Dans le passé, le Tchad a joué un rôle essentiel, à travers l’IRED, dans la production de vaccins au service de l’élevage. Les vaccins de l’IRED répondaient à un besoin national, le Tchad étant un pays d’élevage, mais l’expertise scientifique du laboratoire tchadien lui a permis de rayonner à l’international. Aujourd’hui, ce sont encore aux mêmes pays africains à qui il est demandé de produire des vaccins anti-Covid-19. Une partie des ressources destinées à la production de ces vaccins pourrait être dirigée vers les pays du G5 Sahel.
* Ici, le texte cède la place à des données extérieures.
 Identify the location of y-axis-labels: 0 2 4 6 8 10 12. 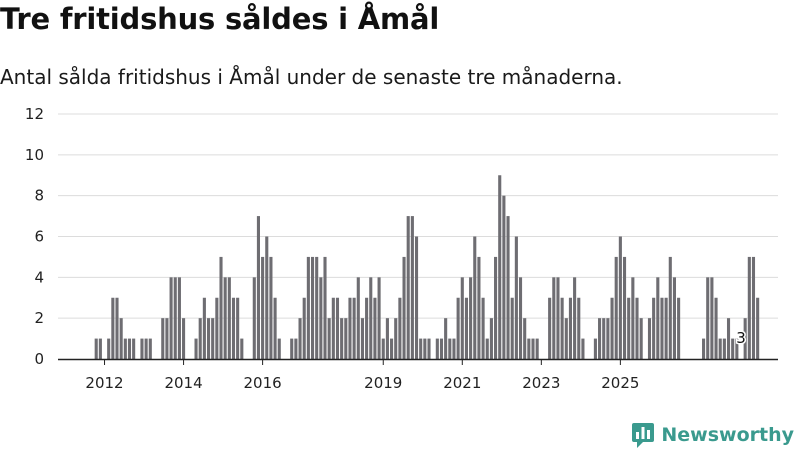
(34, 236).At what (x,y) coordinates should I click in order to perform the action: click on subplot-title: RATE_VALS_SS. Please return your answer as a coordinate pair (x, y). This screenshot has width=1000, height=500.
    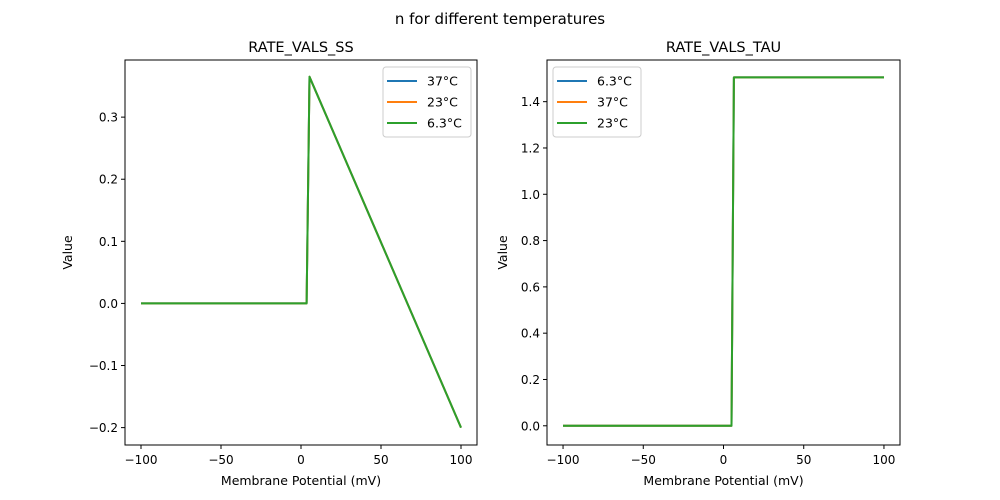
    Looking at the image, I should click on (300, 48).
En dehors d’appuyer la résilience des populations sahéliennes à la Covid-19, la production de vaccins viendrait renforcer les capacités des pays du G5 Sahel dans la lutte contre les pandémies. L’indicateur de « consommation des ressources » en Afrique montre que les 5 Etats du Sahel, qui comptent parmi les pays les plus pauvres, ne bénéficient pas de toutes les ressources nécessaires à leur développement et au développement régional.

Pour ma part, je défends l’idée suivante : l’extension des partenariats avec d’autres pays dans le domaine de la sécurité est une nécessité, mais, il n’est pas souhaitable que l’enveloppe des ressources pour le développement de la région du Sahel soit ouverte à d’autres pays que ceux du G5. Des pays comme le Sénégal, le Ghana, le Nigéria, l’Afrique du Sud ou l’Egypte ont des atouts qui leur permettent de mobiliser des ressources du développement en leur faveur. Les pays du G5 Sahel, avec une situation sécuritaire qui se dégrade et des économies plus fragiles, ont besoin d’un appui fort et une aide au développement massive.

L’accélération du développement permet de lutter contre l’insécurité en luttant contre la pauvreté et la précarité

Le dispositif de la présidence tchadienne du G5 Sahel reprend  l’architecture qui existait sous les présidences précédentes : le pilotage par le ministère de l‘Economie, du Développement, de la Planification et de la Coopération internationale avec l’appui d’un Comité national de coordination des actions du G5 Sahel. Le ministre de l’Economie, Issa Doubragne et le Coordonnateur National Point Focal Pays du G5 Sahel, Hissein Abakar Mbodou, partagent une même conviction : le développement constitue l’une des clefs de la sécurisation de la région.

Il convient de définir, mettre en œuvre, suivre, évaluer et faire connaître les projets de développement, le point de départ des projets étant le terrain. La priorité politique qui est donnée au pilotage des processus de développement vise à consolider l’important travail des opérateurs économiques, comme l’AFD, la GIZ, ou celui des ONG présentes au Tchad. En instituant un pilotage technique et politique des groupes de travail interministériels sur les thématiques retenues, la présidence tchadienne du G5 Sahel souhaite accélérer la mise en œuvre de la feuille de route de la Coalition pour le Sahel. Cette feuille de route déclinée lors des « Engagements de N’Djamena », signés par les Chefs d’Etat du G5 Sahel et des Partenaires de la Coalition, constitue actuellement le plan de sortie de crise à moyen terme, un plan qui intègre étroitement le volet sécuritaire et celui du développement.

Christian GAMBOTTI, Agrégé de l’Université, Président du think tank Afrique & Partage-CEO du CERAD (Centre d’Etudes et de Recherches sur l’Afrique de Demain)Directeur des Collections L’Afrique en Marche, Planète francophone – Directeur de la rédaction du magazine Parlements & Pouvoirs Africains Directeur général de l’Université de l’Atlantique.